Martians Go Home is a 1989 American science fiction comedy film starring Randy Quaid. It was directed by David Odell and written by Charles S. Haas, based on the 1954 novel of the same name by Fredric Brown. The film stars Randy Quaid, Margaret Colin, Anita Morris, Barry Sobel, Vic Dunlop, and John Philbin.

==Plot==
After years of pursuing an unsuccessful jazz career, Mark Deveraux took several jobs writing TV show themes and commercial jingles to earn a living; while successful in acquiring steady work, he wishes to write meaningful music. After winning out over several more experienced composers to score a science fiction film, he spends a weekend in a cabin trying to develop a song that sounds like a "universal greeting" based on the producer's instruction. After composing something he believes is worthwhile, he calls his girlfriend, the producer for an internationally syndicated talk radio show, who accidentally broadcasts the song.

The following day, while recovering from a hangover, Devereaux is visited by a Martian who claims that they heard the greeting and have come to Earth to establish lasting peace and prosperity on the planet—only to immediately recant and state that he was joking.

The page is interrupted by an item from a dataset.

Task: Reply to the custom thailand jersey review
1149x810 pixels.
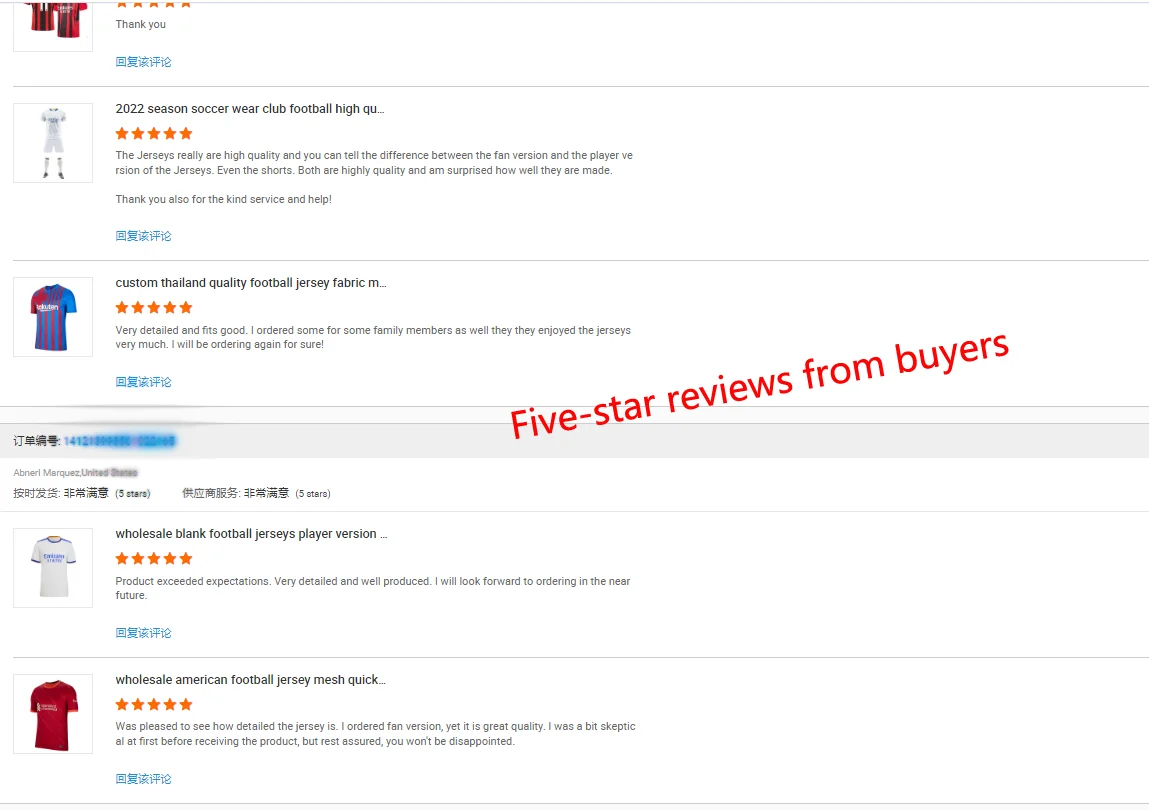Action: 144,381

He claims that "Mars is a dump" and that the billions of bored Martians have decided to come to Earth and to have fun at humanity's expense. Devereaux tries to shoot him, but discovers that the Martian has the ability to both read minds and teleport, allowing him to predict and dodge any attack. Around the globe, billions of Martians begin to wreak havoc with their abilities, revealing intimate secrets, appearing and disrupting major sporting events, and voyeuristically spying on couples who are having sex (as they cannot reproduce sexually).

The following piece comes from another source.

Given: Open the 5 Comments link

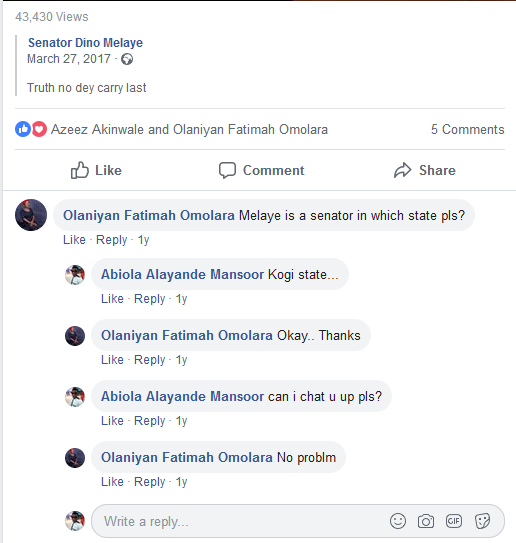Looking at the screenshot, I should (468, 130).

Deveraux realizes that they felt 'invited' by his music and interrupts another national broadcast to play the song again—realizing too late that he needs to play it in reverse. Feigning insanity, he is committed to a psychiatric hospital where his girlfriend eventually breaks him free. Trying again, they hijack another international broadcast while Devereaux plays the song backwards. In spite of numerous distractions and ploys by the Martians, he succeeds and the Martians simultaneously disappear from around the globe. Having realized that he has talent, a short time later he quits his jobs for Hollywood and reforms his Jazz quartet to go on the road.

==Release==
In Italy, it was marketed as a sequel to Spaceballs (known as Balle Spaziali 2: La Vendetta, or Spaceballs 2: Revenge).

==Reception==
===Critical response===
Caryn James of The New York Times wrote:
One of the ideas behind Martians Go Home is that Mars is inhabited by green-faced creatures who sound like second-rate, mildly obnoxious stand-up comics. Take a screeching comedian like Sam Kinison, tone down his act and paint him green, and you'll have a fair idea of this movie's quaint notion of alien humor."

Kevin Thomas of the Los Angeles Times wrote: "Martians Go Home (citywide), a strange little sci-fi comedy that's all talk and no action, starts off with such a knowing satire of the ways of Hollywood that it's a shame those green people from Mars ever turn up."